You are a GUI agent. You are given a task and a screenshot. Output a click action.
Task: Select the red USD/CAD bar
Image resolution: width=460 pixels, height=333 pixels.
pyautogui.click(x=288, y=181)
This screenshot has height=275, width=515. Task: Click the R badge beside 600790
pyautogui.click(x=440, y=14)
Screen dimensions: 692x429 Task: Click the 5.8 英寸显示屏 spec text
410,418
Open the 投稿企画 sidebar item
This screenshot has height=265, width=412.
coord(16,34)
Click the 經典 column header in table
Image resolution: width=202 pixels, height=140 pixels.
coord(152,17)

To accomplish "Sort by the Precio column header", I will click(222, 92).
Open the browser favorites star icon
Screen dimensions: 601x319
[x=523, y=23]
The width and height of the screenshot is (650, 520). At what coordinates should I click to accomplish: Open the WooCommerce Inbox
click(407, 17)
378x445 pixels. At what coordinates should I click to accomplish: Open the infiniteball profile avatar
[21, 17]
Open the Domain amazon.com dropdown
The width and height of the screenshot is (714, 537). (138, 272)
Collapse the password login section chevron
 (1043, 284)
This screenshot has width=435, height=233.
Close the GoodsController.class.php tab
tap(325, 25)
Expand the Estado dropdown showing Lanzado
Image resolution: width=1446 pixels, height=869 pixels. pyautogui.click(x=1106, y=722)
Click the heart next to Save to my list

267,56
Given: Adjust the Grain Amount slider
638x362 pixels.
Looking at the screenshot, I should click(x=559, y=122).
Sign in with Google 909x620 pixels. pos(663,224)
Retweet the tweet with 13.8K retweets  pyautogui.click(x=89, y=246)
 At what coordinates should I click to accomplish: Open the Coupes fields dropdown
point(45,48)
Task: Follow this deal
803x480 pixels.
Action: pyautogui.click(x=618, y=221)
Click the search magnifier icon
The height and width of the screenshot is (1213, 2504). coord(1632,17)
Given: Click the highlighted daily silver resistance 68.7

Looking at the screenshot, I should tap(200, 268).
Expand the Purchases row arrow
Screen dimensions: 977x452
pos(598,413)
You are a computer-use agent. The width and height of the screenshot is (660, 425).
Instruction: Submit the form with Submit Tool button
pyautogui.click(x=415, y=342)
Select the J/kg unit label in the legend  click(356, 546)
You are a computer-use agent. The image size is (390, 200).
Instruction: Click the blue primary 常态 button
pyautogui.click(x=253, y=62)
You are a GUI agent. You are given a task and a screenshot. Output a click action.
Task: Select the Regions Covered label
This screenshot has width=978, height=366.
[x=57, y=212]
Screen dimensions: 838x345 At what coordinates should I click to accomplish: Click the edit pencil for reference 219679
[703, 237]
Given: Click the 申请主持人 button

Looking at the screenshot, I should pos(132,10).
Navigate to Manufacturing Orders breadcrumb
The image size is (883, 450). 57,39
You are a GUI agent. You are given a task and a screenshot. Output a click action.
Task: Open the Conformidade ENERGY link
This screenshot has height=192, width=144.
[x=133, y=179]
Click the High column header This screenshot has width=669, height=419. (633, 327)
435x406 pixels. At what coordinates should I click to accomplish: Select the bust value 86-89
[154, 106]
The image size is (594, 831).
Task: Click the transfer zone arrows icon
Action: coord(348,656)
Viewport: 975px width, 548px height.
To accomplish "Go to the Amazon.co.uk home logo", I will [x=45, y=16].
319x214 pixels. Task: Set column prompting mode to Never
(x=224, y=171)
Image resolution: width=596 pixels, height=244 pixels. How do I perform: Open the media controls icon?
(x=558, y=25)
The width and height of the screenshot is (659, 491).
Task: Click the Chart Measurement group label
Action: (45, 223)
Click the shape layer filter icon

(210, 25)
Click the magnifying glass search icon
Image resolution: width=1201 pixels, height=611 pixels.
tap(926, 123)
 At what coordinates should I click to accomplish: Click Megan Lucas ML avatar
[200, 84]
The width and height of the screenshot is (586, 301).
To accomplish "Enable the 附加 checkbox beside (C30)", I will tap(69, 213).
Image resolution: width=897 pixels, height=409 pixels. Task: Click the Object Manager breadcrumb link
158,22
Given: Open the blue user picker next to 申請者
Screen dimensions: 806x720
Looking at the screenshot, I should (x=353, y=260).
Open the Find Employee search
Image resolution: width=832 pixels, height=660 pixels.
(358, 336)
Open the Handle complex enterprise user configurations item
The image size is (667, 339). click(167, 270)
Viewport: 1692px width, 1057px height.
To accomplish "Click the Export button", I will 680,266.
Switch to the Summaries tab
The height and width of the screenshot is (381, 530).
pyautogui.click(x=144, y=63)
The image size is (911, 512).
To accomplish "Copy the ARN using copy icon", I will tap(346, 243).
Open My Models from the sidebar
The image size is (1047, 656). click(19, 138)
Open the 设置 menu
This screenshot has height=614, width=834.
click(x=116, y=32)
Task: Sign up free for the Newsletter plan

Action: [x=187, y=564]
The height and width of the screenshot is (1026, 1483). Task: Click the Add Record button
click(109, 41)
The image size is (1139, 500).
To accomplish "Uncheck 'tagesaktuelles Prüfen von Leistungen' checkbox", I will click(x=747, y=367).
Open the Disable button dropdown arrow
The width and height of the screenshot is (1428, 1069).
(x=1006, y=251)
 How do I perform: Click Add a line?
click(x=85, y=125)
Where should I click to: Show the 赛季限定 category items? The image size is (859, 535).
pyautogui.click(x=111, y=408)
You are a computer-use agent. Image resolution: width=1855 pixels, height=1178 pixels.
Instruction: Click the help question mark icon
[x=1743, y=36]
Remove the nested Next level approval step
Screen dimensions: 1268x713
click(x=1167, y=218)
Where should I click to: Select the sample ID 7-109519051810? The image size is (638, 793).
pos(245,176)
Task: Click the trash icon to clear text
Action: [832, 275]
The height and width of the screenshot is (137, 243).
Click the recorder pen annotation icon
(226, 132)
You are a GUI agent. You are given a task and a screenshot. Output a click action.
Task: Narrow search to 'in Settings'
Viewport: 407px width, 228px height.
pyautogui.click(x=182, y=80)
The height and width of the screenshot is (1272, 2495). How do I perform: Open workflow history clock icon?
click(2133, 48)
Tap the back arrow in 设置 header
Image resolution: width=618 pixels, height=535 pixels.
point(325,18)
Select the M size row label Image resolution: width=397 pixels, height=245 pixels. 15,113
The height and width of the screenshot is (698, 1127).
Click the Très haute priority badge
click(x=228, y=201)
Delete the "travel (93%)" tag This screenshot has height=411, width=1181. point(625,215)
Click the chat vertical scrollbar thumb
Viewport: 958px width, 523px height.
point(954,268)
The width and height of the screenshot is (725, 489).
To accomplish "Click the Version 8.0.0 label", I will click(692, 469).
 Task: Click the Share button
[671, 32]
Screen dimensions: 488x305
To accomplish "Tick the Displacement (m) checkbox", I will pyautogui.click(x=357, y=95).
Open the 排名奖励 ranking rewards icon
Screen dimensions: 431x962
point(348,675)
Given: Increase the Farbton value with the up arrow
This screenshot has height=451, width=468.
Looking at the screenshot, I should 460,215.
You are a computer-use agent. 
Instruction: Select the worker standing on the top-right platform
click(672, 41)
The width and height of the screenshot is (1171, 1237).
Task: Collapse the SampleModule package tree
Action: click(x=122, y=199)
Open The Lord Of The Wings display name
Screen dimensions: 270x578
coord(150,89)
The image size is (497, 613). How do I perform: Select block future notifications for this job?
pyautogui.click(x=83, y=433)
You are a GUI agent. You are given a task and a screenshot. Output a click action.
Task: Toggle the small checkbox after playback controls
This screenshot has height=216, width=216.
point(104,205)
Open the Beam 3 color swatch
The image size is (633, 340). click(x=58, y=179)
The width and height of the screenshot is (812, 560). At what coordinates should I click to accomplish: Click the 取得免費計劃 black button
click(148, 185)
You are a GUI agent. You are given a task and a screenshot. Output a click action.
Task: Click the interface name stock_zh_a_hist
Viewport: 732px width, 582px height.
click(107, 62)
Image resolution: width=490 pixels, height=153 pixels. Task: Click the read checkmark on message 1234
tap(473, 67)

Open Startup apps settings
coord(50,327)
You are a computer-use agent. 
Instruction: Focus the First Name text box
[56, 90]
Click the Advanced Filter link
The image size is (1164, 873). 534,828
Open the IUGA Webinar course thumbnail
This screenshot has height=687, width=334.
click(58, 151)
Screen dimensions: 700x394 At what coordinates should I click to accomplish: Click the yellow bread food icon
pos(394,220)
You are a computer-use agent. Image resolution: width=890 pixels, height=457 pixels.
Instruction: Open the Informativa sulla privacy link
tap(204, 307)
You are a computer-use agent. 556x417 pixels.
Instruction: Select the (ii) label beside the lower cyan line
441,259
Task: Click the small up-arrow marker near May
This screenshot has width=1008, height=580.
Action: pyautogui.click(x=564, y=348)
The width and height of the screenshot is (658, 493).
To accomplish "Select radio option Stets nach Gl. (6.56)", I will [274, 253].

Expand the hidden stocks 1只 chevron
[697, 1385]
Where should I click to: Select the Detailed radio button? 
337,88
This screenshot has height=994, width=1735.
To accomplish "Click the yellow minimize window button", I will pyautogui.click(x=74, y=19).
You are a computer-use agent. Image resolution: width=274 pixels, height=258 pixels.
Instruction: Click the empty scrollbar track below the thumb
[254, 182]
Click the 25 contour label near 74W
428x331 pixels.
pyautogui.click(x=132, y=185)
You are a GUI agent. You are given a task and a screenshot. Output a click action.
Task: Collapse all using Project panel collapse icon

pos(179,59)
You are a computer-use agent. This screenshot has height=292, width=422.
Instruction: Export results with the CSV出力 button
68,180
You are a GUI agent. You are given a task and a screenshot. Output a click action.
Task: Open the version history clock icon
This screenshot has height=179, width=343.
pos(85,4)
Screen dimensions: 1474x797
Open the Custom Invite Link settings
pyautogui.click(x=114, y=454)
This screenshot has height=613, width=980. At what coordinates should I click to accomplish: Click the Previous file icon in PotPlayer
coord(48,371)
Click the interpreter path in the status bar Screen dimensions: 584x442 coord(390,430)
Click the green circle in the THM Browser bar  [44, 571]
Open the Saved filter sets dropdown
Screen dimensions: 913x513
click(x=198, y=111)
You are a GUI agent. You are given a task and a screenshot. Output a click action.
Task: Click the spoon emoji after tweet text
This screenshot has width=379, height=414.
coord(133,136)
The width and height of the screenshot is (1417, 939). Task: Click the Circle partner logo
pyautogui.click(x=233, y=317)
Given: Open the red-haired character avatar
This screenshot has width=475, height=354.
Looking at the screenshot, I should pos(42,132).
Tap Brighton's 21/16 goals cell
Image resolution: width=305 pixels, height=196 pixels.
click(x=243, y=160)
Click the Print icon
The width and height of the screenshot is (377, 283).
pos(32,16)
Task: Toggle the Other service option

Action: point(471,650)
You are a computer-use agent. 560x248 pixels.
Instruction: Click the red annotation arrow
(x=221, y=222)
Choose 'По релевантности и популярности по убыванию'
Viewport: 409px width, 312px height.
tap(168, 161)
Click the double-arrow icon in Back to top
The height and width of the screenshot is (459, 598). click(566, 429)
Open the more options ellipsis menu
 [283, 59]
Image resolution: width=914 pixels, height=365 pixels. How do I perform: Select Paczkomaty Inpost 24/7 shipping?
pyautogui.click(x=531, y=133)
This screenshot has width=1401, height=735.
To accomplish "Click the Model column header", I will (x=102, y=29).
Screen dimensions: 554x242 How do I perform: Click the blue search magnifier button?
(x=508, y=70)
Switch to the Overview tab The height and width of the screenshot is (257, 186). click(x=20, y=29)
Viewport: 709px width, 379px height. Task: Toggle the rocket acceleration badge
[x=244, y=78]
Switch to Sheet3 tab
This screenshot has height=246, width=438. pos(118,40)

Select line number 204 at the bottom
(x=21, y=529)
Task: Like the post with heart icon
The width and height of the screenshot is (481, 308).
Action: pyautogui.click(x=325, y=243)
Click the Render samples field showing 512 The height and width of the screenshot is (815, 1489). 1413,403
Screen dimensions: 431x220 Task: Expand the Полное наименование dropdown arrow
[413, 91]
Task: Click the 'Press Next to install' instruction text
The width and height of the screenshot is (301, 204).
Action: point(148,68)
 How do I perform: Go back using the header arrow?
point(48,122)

* * *

-- Short task --
Copy out every line of the listing above, starting with the line that contains "Open the Domain amazon.com dropdown" and ending with the line that contains "tap(325, 25)", both included and unchanged.

-- Result of this exercise --
Open the Domain amazon.com dropdown
The width and height of the screenshot is (714, 537). (138, 272)
Collapse the password login section chevron
 (1043, 284)
This screenshot has width=435, height=233.
Close the GoodsController.class.php tab
tap(325, 25)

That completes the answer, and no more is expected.